A few years ago I wrote that uncertainty is inevitable in psychiatry.  We literally don’t know the pathogenesis of any psychiatric disorder.  Historically, when the etiology of abnormal behavior became known, the disease was no longer considered psychiatric.  Thus, neurosyphilis and myxedema went to internal medicine; seizures, multiple sclerosis, Parkinson’s, and many other formerly psychiatric conditions went to neurology; brain tumors and hemorrhages went to neurosurgery; and so forth.  This leaves psychiatry with the remainder: all the behavioral conditions of unknown etiology.  Looking to the future, my fervent hope that researchers will soon discover causes and definitive cures for schizophrenia, bipolar disorder, and other psychiatric disorders comes with the expectation that these conditions will then leave psychiatry for other specialties.  We will always deal with what is left.  At minimum we psychiatrists should accept this reality about our chosen field.  After all, there appears to be no alternative.  Some of us go beyond this to embrace uncertainty as intellectually attractive.  We like that the field is unsettled, in flux, alive.
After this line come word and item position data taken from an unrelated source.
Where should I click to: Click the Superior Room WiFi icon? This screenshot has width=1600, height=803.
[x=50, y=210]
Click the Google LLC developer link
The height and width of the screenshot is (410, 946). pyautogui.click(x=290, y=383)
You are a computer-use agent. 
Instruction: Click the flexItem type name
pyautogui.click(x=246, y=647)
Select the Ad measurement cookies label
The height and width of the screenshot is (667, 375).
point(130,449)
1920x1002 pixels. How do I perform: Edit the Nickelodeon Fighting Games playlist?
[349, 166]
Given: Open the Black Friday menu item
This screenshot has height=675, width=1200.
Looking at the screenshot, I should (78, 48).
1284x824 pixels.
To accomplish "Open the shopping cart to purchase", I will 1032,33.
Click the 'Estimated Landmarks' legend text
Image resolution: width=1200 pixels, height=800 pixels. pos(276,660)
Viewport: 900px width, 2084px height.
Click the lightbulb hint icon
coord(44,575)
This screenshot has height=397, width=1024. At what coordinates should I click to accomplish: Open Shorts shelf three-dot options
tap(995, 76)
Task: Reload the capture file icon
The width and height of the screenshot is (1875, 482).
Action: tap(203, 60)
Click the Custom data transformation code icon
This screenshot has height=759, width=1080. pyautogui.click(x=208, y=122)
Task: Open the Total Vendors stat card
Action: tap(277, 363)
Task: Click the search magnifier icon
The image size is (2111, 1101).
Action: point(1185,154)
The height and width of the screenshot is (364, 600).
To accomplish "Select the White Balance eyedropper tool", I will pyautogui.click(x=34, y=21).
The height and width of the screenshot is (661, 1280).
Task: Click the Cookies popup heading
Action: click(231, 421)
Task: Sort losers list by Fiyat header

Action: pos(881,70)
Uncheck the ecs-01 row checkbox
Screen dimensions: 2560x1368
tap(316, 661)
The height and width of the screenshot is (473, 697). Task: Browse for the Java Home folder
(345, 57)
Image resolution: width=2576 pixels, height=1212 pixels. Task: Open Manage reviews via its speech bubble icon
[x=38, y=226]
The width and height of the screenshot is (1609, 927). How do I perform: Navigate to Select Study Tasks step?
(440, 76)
Yet many of us clutch at illusory certainty.  Decades ago, psychoanalysis purportedly held the keys to unlock the mysteries of the mind.  It later lost favor when many conditions, particularly the most severe, were unaffected by this lengthy, expensive treatment.  Now the buzzword is that psychiatric disorders are “neurobiological.”  This is said in a tone that implies we know more than we do, that we understand psychiatric etiology.  It’s a bluff.
Patients are told they suffer a “chemical imbalance” in the brain, when none has ever been shown.  Rapid advances in brain imaging and genetics have yielded an avalanche of findings that may well bring us closer to understanding the causes of mental disorders.  But they haven’t done so yet — a sad fact obscured by popular and professional rhetoric.  In particular, functional brain imaging (e.g., fMRI) fascinates brain scientists and the public alike.  We can now see, in dramatic three-dimensional colorful computer graphics, how different regions of the living brain “light up,” that is, vary in metabolic activity.  Population studies reveal systematic differences in patients with specific psychiatric disorders as compared to normals.  Don’t such images prove that psychiatric disorders are neurobiological brain diseases?